* **BRIEF 1**
Collect every line of the records that contains the string "height", treating uppercase and lowercase letters as different.

EVM Integration with Production Client

Contained in this file is glue code needed in order to enable the ability to use KEVM as a VM for an actual Ethereum node.

requires "evm.md"
requires "optimizations.md"

module EVM-NODE
    imports EVM
    imports EVM-OPTIMIZATIONS
    imports K-REFLECTION
    imports COLLECTIONS
    imports BYTES

  configuration
    <kevm/>
    <loaded> false </loaded>

State loading operations.

In order to enable scalable execution of transactions on an entire blockchain, it is necessary to avoid serializing/deserializing the entire state of all accounts when constructing the initial configuration for KEVM. To do this, we assume that accounts not present in the <accounts> cell might not exist and need to be loaded on each access. We also defer loading of storage entries and the actual code byte string until it is needed. Because the same account may be loaded more than once, implementations of this interface are expected to cache the actual query to the Ethereum client.

#unloaded represents the code of an account that has not had its code loaded yet. Unloaded code may not be empty.
Empty code is detected without lazy evaluation by means of checking the code hash, and therefore will always be represented in the <code> cell as .WordStack.

    syntax InternalOp ::= "#load" "[" OpCode "]"
 // --------------------------------------------
    rule <k> (. => #load [ OP ]) ~> #next [ OP ] ... </k>
         <loaded> false => true </loaded>
      [priority(35)]

    rule <k> #execute ... </k>
         <loaded> true => false </loaded>
      [priority(35)]

CREATE2 is a special case Note that we cannot execute #loadAccount during the #load phase earlier because gas will not yet have been paid, and it may be to expensive to compute the hash of the init code.

    rule <k> #gas [ CREATE2, _ ] ... </k>
         <loaded> true => false </loaded>
      [priority(35)]

    rule <k> (. => #loadAccount #newAddr(ACCT, SALT, #range(LM, MEMSTART, MEMWIDTH)))
          ~> CREATE2 _VALUE MEMSTART MEMWIDTH SALT
         ...
         </k>
         <id> ACCT </id>
         <localMem> LM </localMem>
         <loaded> false => true </loaded>
      [priority(35)]

    rule <k> #load [ OP:OpCode ] => #loadAccount W0 ~> #lookupCode W0 ... </k>
         <wordStack> W0 : _ </wordStack>
      requires isAddr1Op(OP)

* **BRIEF 2**
According to the KEVM node integration page, why can't #loadAccount be executed for CREATE2 during the earlier #load phase? Answer in one to three sentences.

* **ROWS**

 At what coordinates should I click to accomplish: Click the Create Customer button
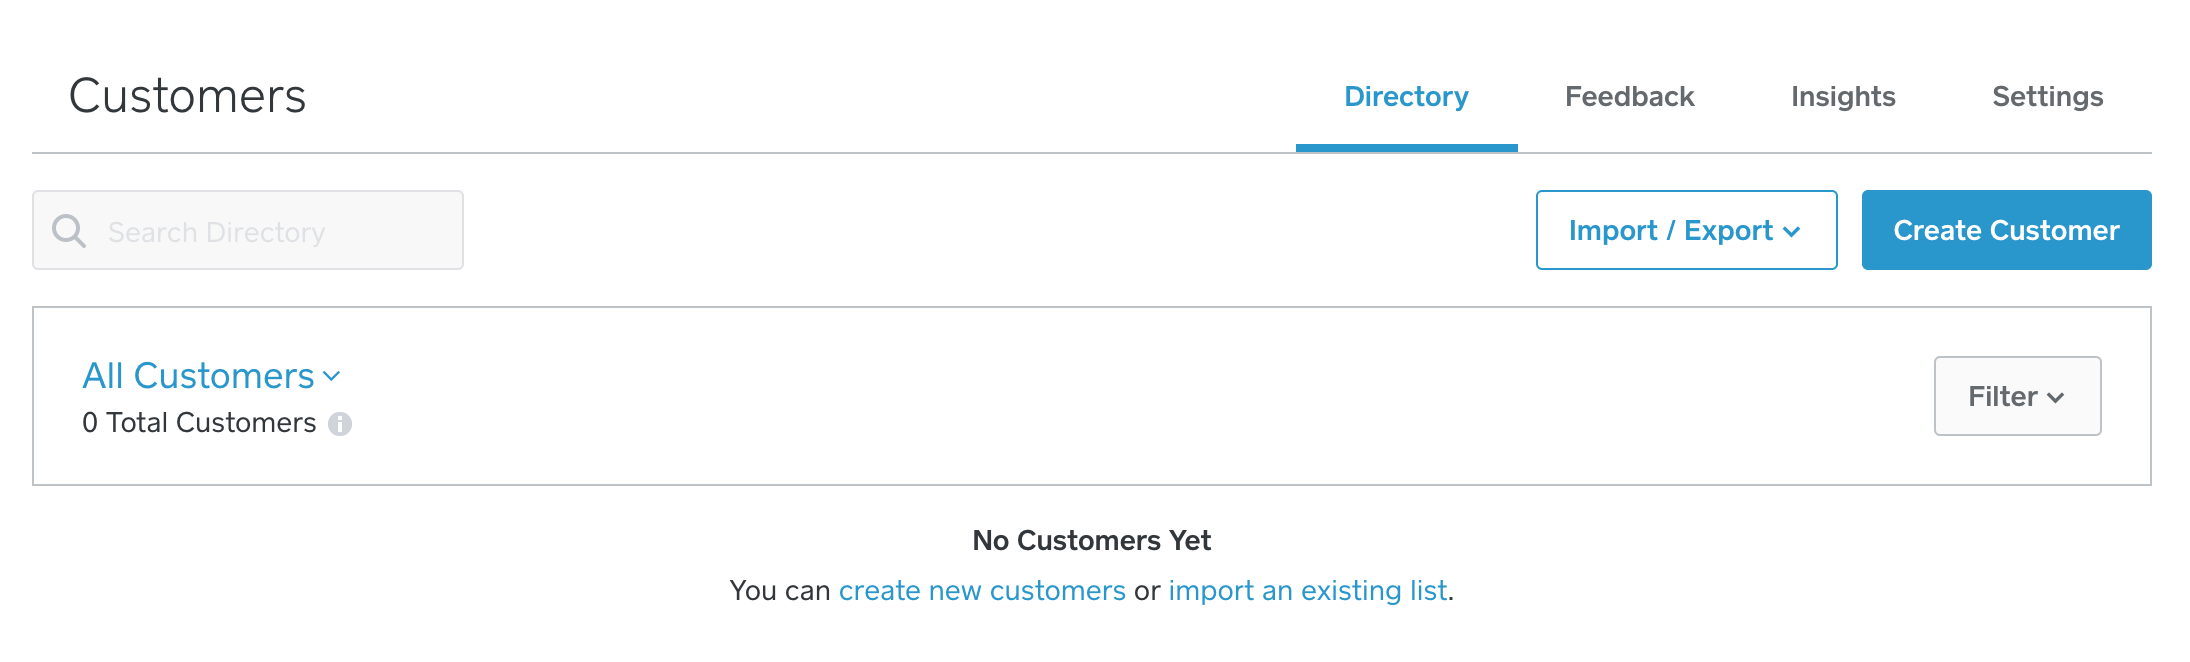[x=2006, y=230]
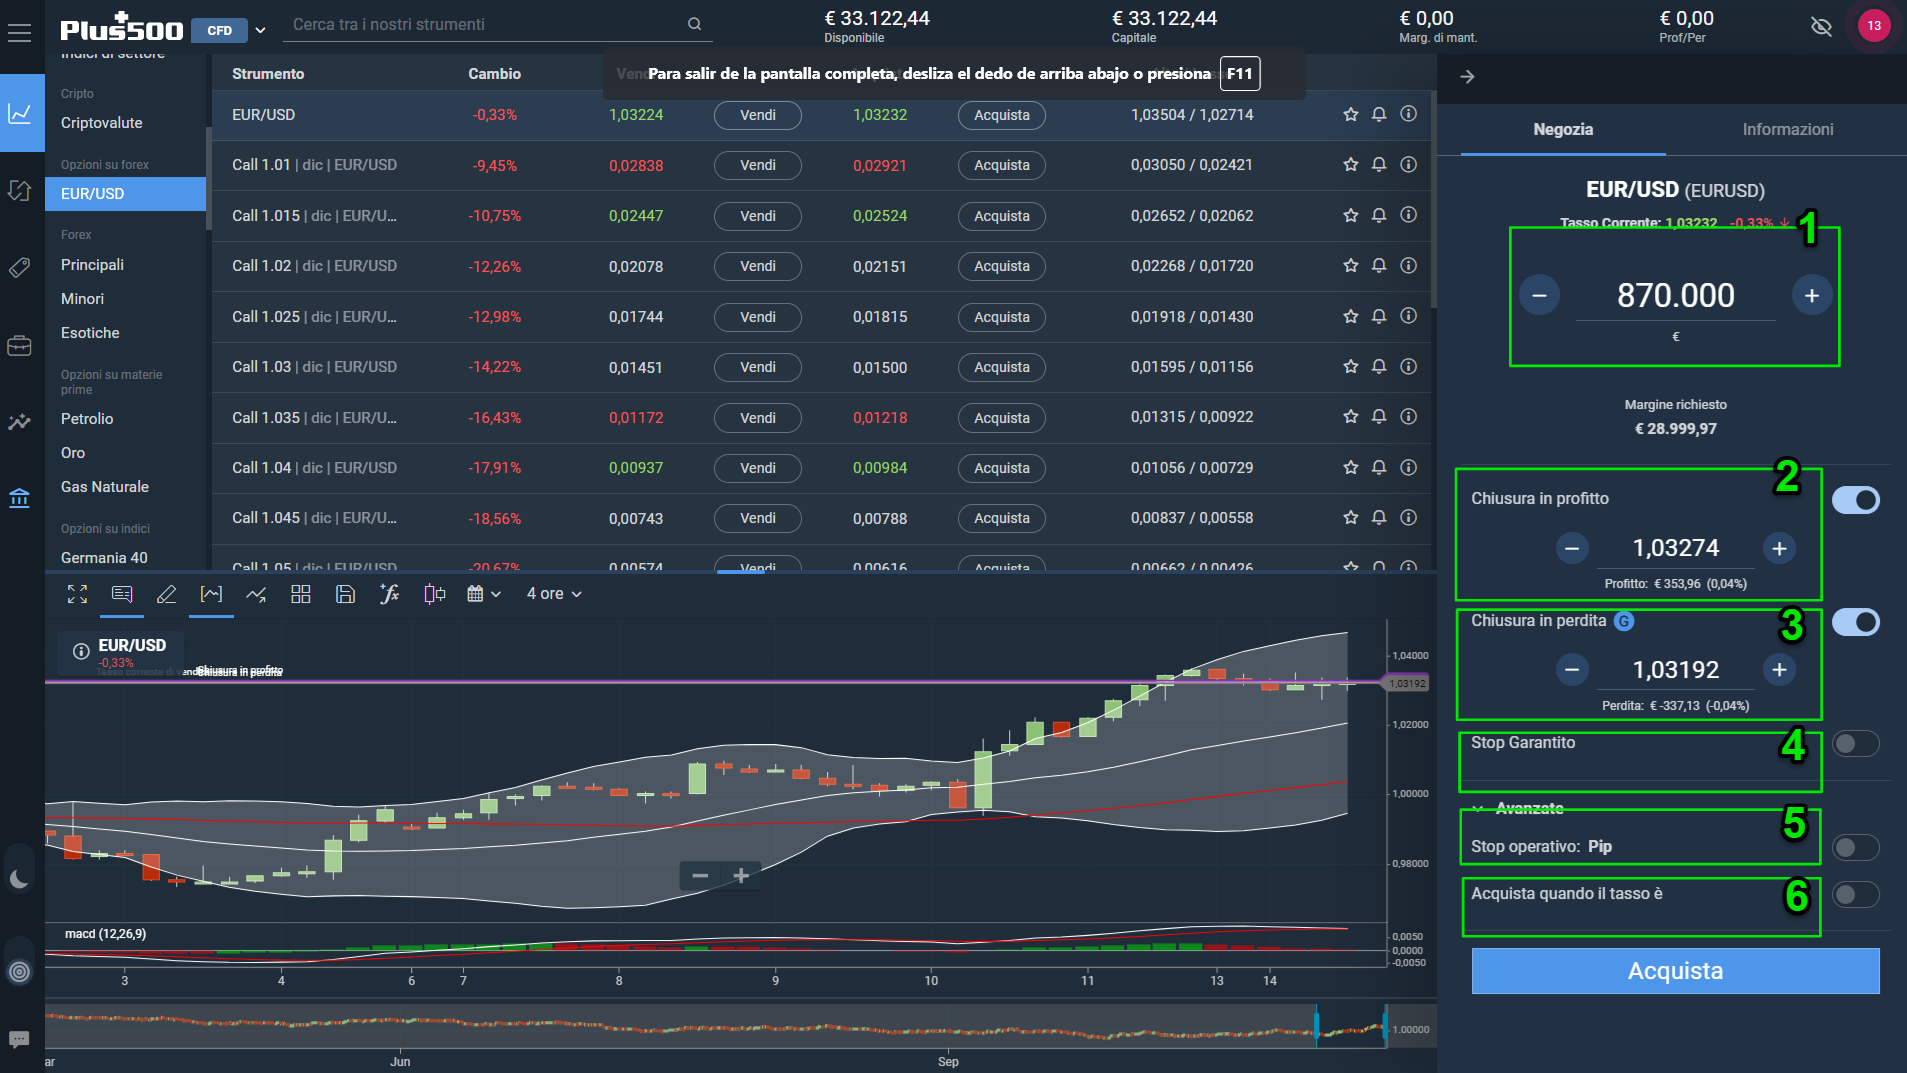Add EUR/USD row to favorites star

pyautogui.click(x=1350, y=114)
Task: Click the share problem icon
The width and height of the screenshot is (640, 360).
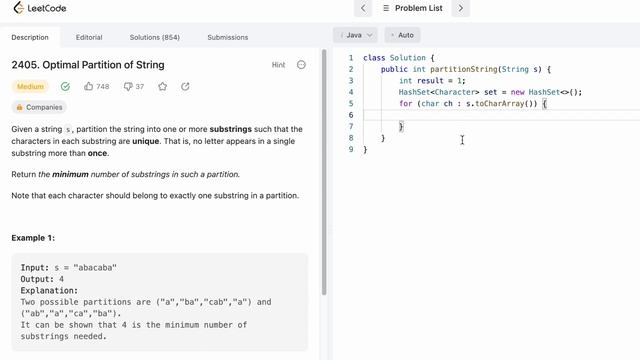Action: pyautogui.click(x=185, y=87)

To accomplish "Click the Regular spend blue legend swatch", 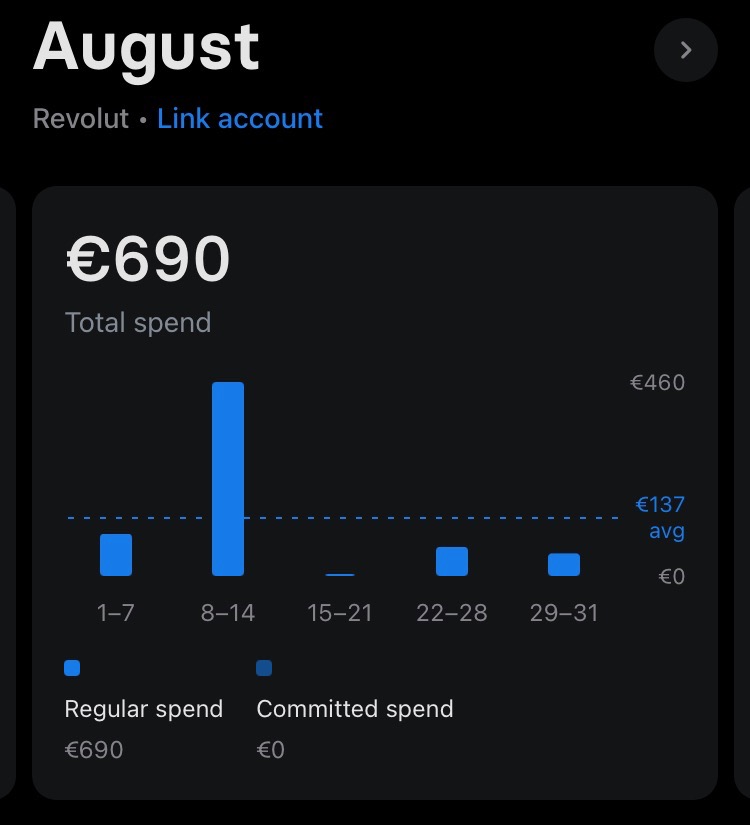I will (72, 668).
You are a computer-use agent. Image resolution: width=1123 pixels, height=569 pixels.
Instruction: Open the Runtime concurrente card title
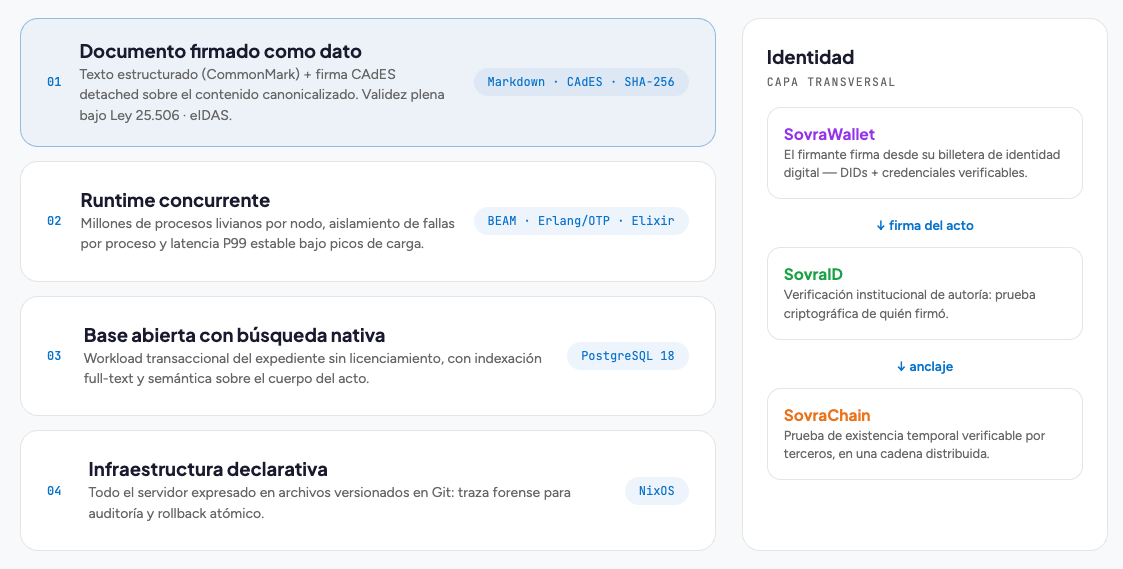point(175,200)
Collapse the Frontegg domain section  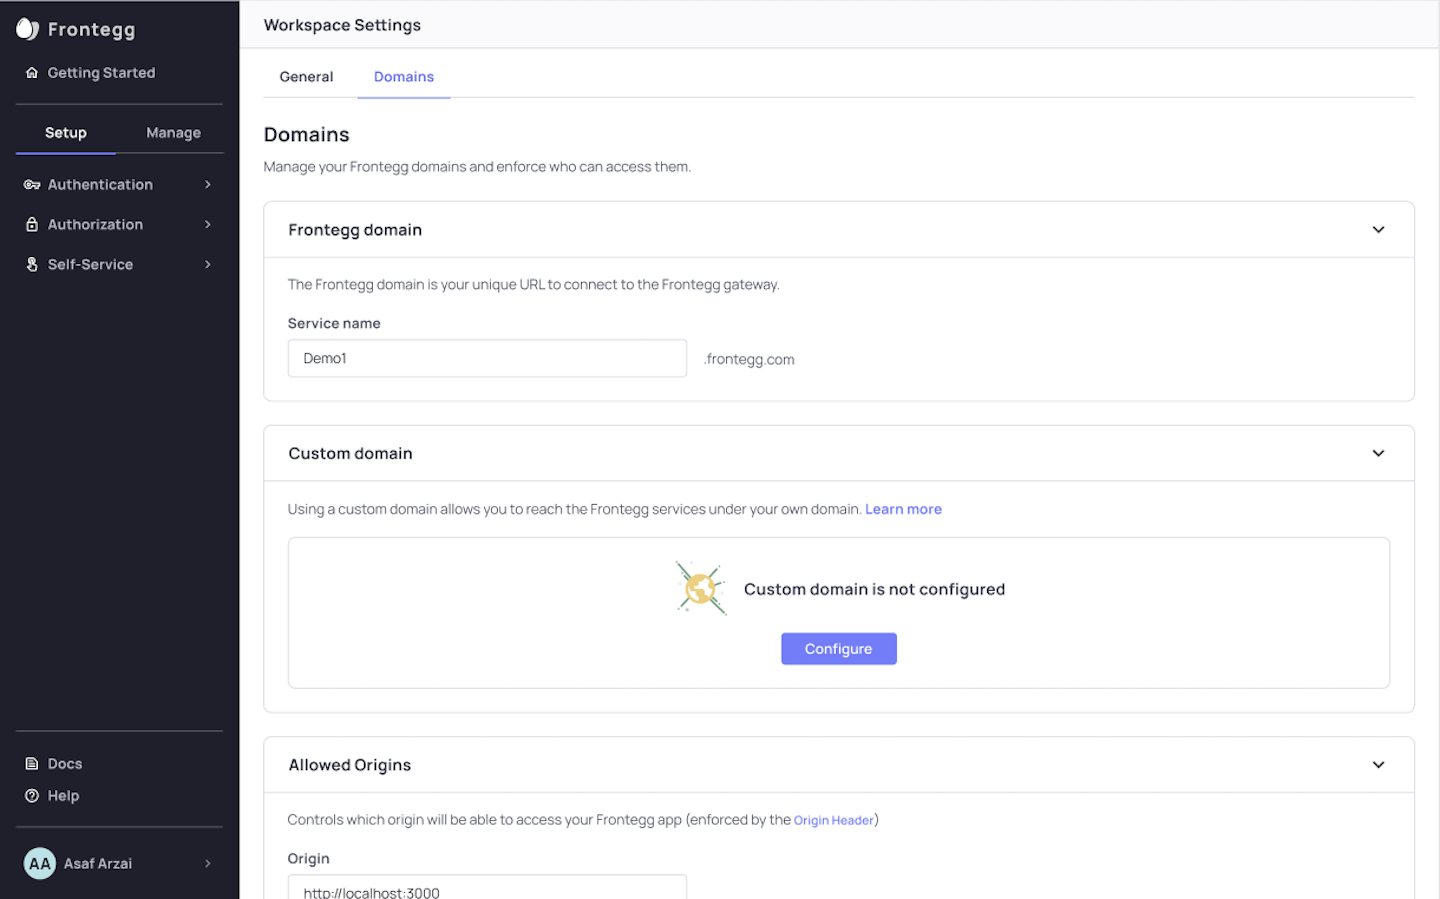[1378, 230]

* **WRITTEN ANSWER 1**
The width and height of the screenshot is (640, 360).
You are a computer-use agent. Image resolution: width=1123 pixels, height=569 pixels.

* **WRITTEN ANSWER 2**
At that point gas has not yet been paid, and computing the hash of the init code may be too expensive.